Method and data source

This Atlas domain draws on data contained in the Virtual Diabetes Register (VDR), which was developed by the Ministry of Health Manatū Hauora to estimate and track the number of people diagnosed with diabetes.

The VDR combines and filters various sources of health information, including the National Minimum Dataset, the National Non-admitted Patients Collection (outpatients), the Pharmaceutical Collection, the Laboratory Claims Collection and the Primary Health Organisation Enrolment Collection.

The VDR was used to estimate diabetes prevalence. It is based on health service use rather than confirmed diagnoses or laboratory results, so results should be interpreted with caution. The VDR may include people with prediabetes, which could lead to an overestimation of diabetes prevalence.

Please note some of the source data that informs the VDR has not been consistently reported across all districts in Aotearoa New Zealand. Several data gaps have been identified and are likely to affect the accuracy of the VDR (with sensitivity/coverage). So, results at regional level based on the VDR should be interpreted with some caution.
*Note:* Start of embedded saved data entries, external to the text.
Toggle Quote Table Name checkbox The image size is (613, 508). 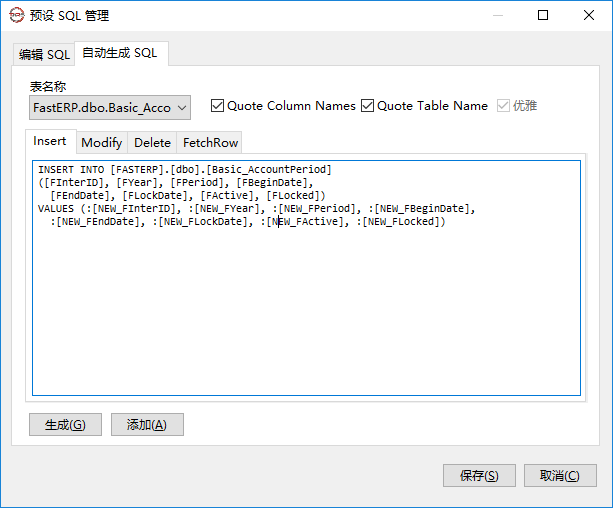pyautogui.click(x=367, y=106)
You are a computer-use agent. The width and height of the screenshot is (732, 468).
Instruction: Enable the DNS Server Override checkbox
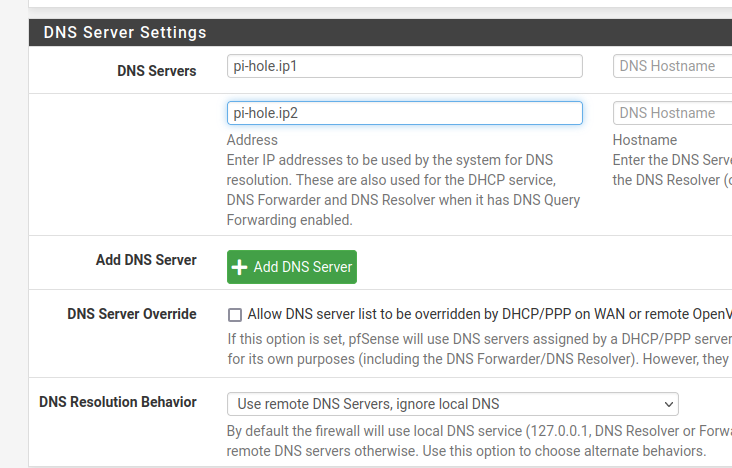(x=235, y=314)
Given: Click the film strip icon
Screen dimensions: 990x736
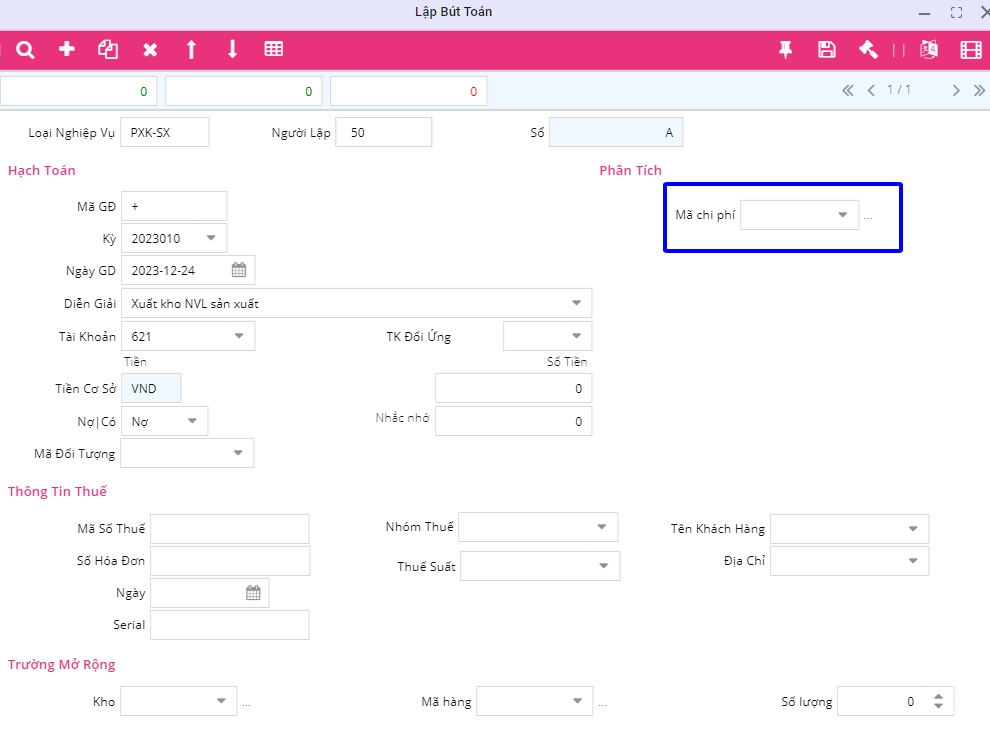Looking at the screenshot, I should (970, 50).
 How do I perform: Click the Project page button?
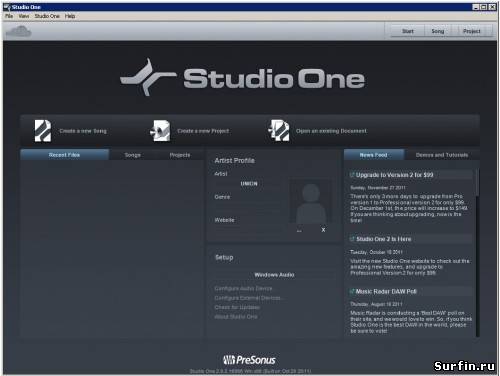(x=472, y=31)
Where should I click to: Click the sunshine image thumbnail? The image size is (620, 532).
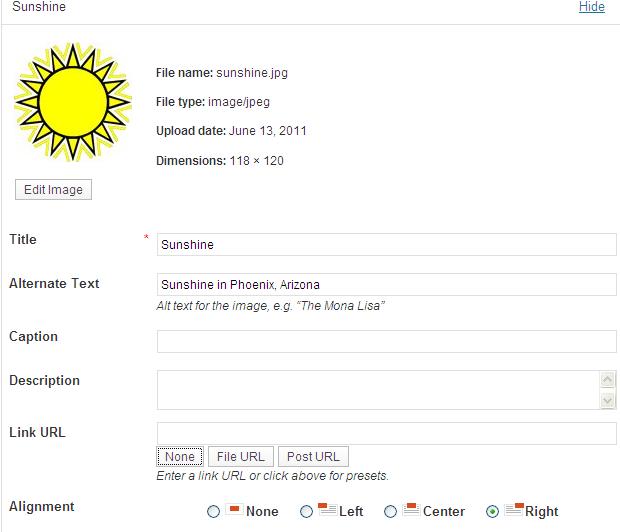pyautogui.click(x=72, y=103)
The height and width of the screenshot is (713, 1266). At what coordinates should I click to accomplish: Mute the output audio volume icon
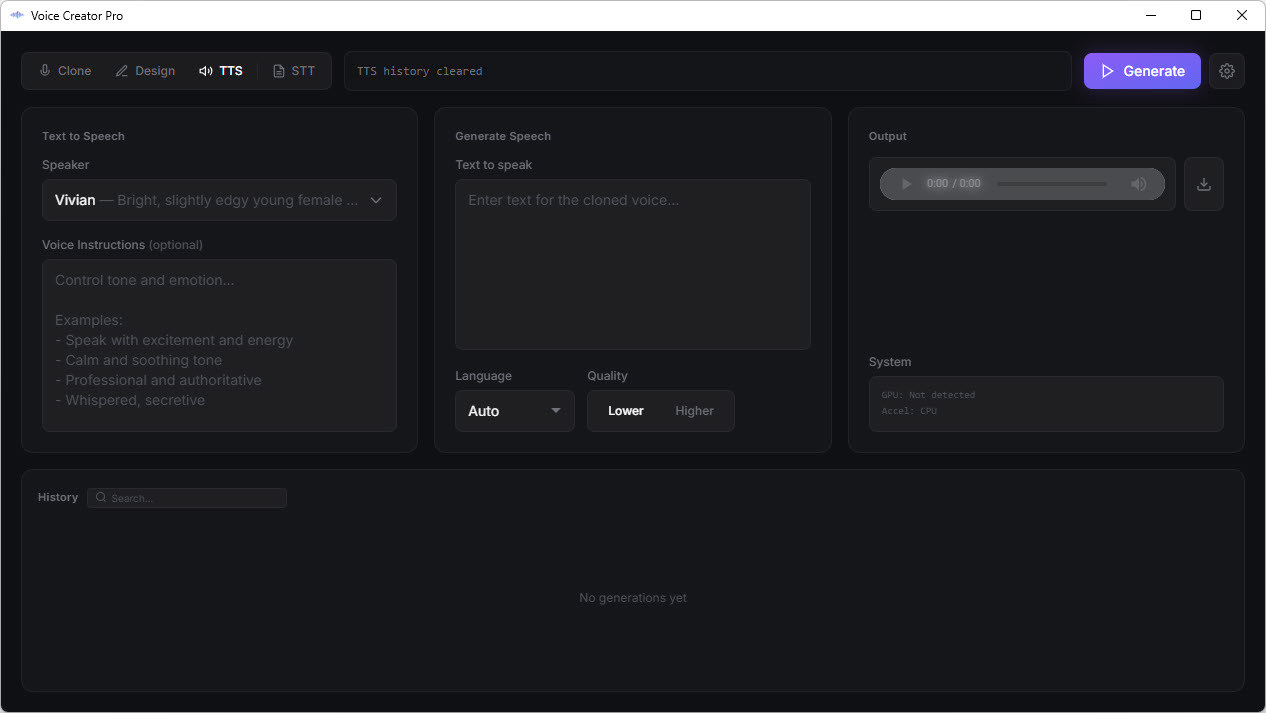1139,184
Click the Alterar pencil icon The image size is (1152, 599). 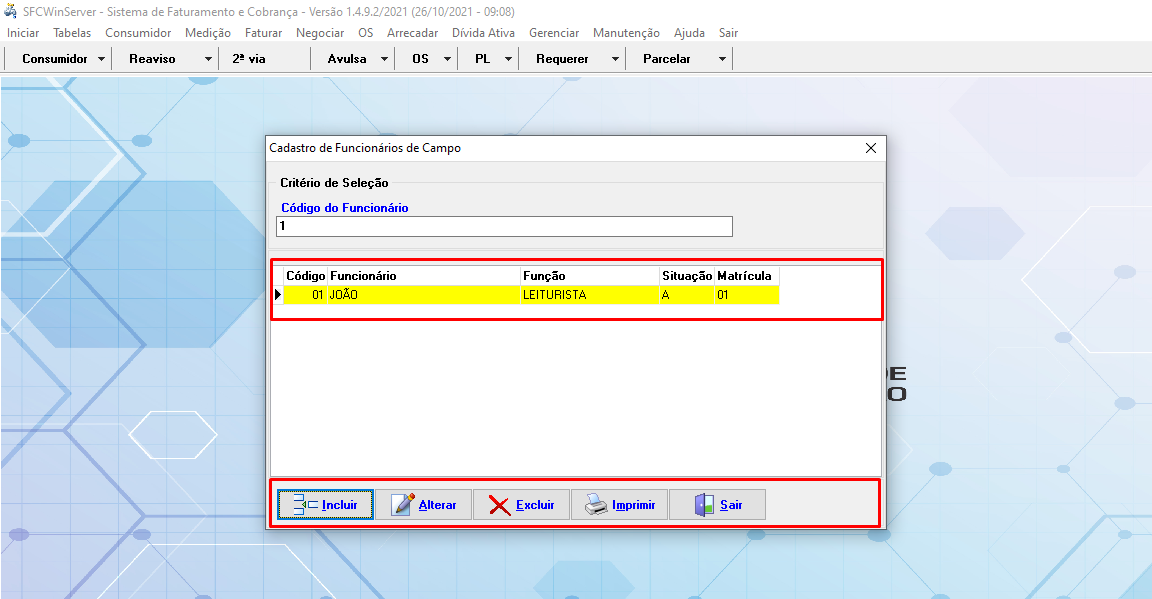403,505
For more information on data quality issues see the Health New Zealand Virtual Diabetes Register Technical Guide

For more details see Diabetes Atlas methodology (PDF 771KB)

Method and data source

Relationship with other Ministry of Health activities

The diabetes Atlas domain links with The Government Policy Statement on Health and the 2026 National Diabetes Roadmap which outlines priority actions to improve care for people with diabetes in Aotearoa New Zealand.[4,5] This includes work towards each Health New Zealand district meeting the 26 quality standards published in 2020.[6] These standards link with many of the measures presented in the diabetes Atlas domain.